**What you have to do:** Skip the pictures and write out, word for word, the lines below from the one with "This screenshot has width=1024, height=548." through the one with "You are a GUI", inclusive.

**Given data:**
++++++++++

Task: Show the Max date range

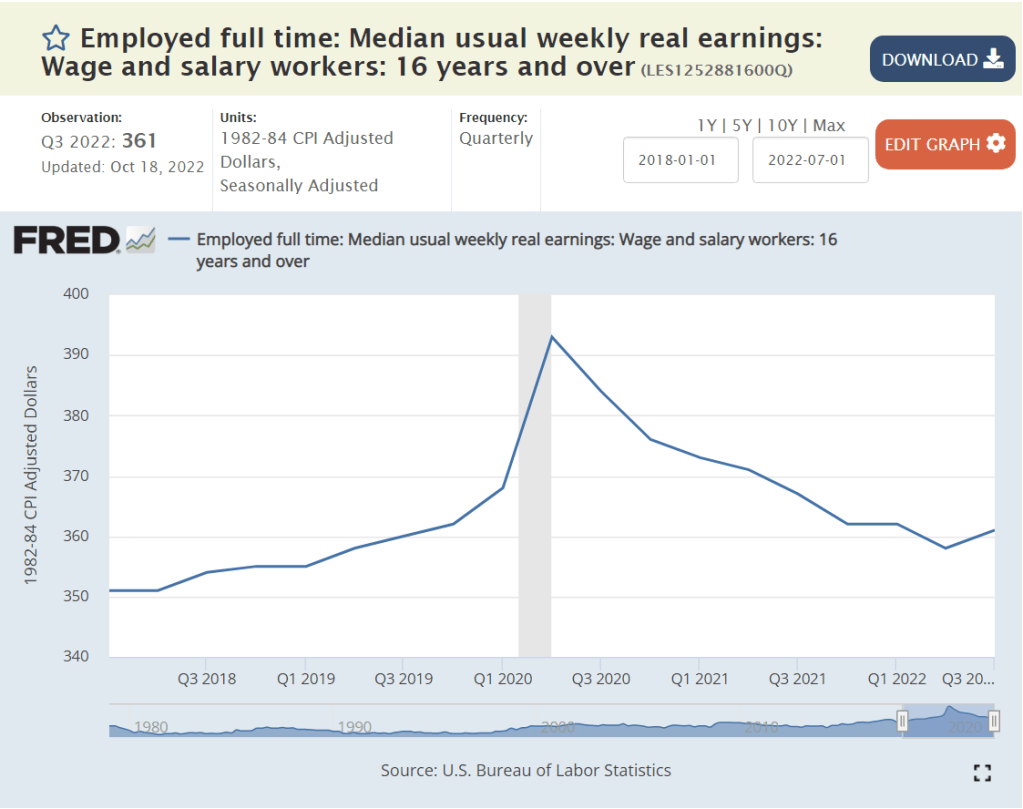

++++++++++

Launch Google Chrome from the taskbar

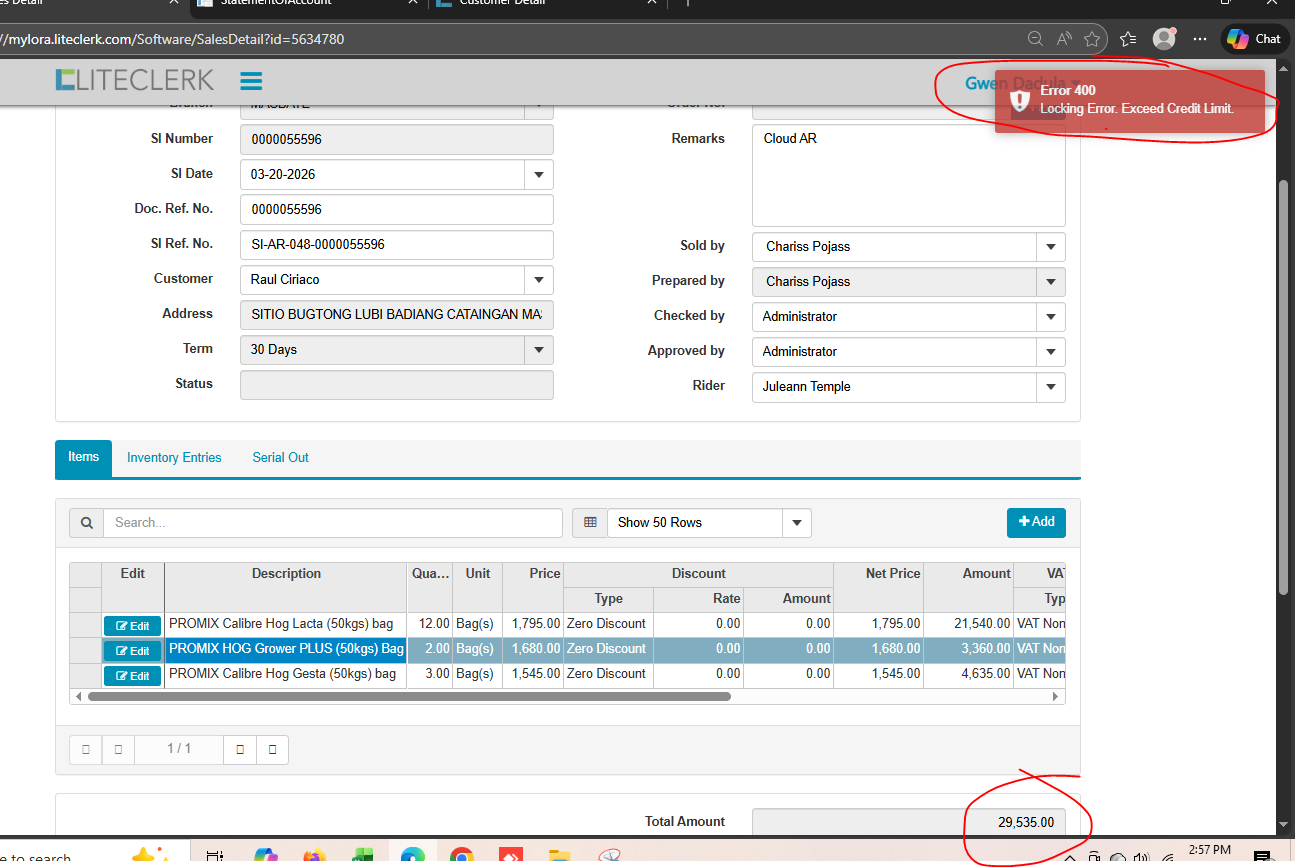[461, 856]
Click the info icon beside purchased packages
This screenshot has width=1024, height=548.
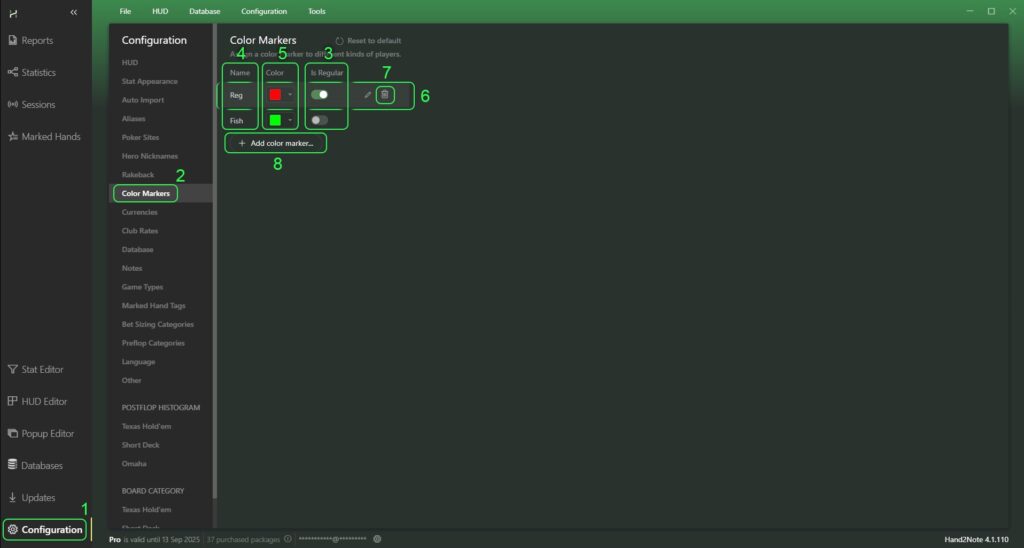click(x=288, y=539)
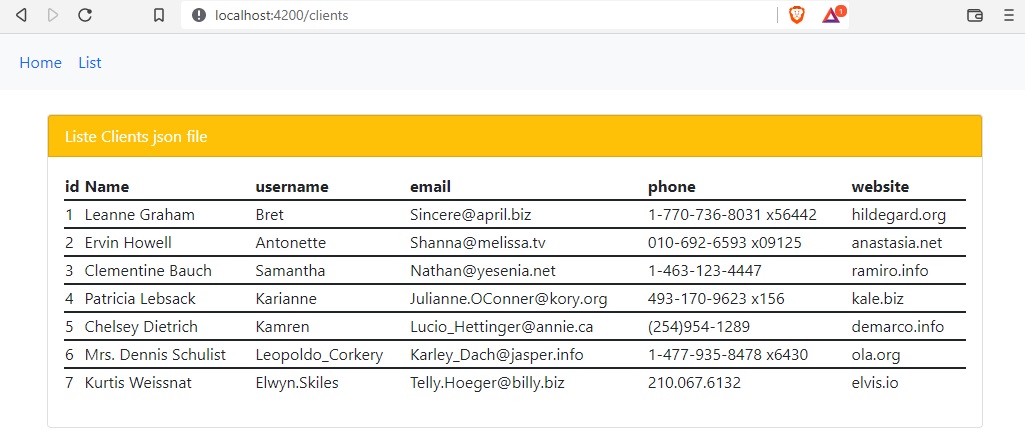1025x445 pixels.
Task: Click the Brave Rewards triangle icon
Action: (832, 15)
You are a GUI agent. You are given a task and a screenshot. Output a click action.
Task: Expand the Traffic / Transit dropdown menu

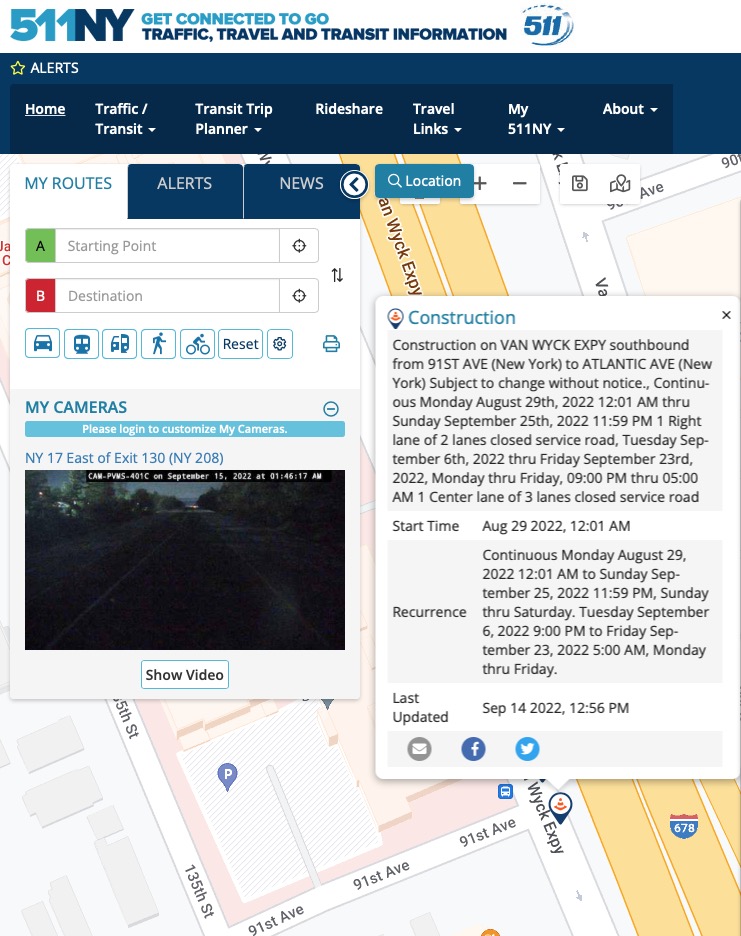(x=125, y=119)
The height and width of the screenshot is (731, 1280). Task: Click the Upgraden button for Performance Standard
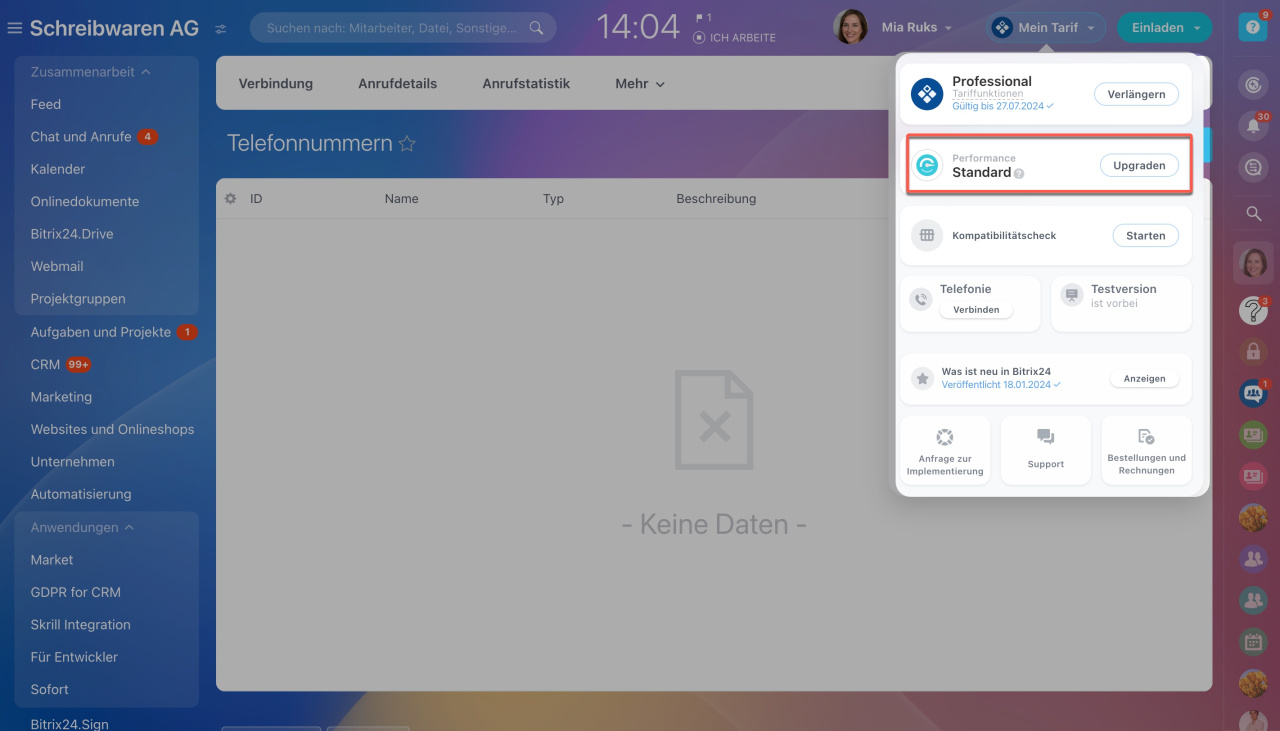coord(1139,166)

++++++++++

**Solution:**
This screenshot has width=1024, height=548.
click(x=288, y=539)
1025x445 pixels.
Task: Click the Brave Rewards triangle icon
Action: (832, 15)
You are a GUI agent. You are given a task and a screenshot. Output a click action.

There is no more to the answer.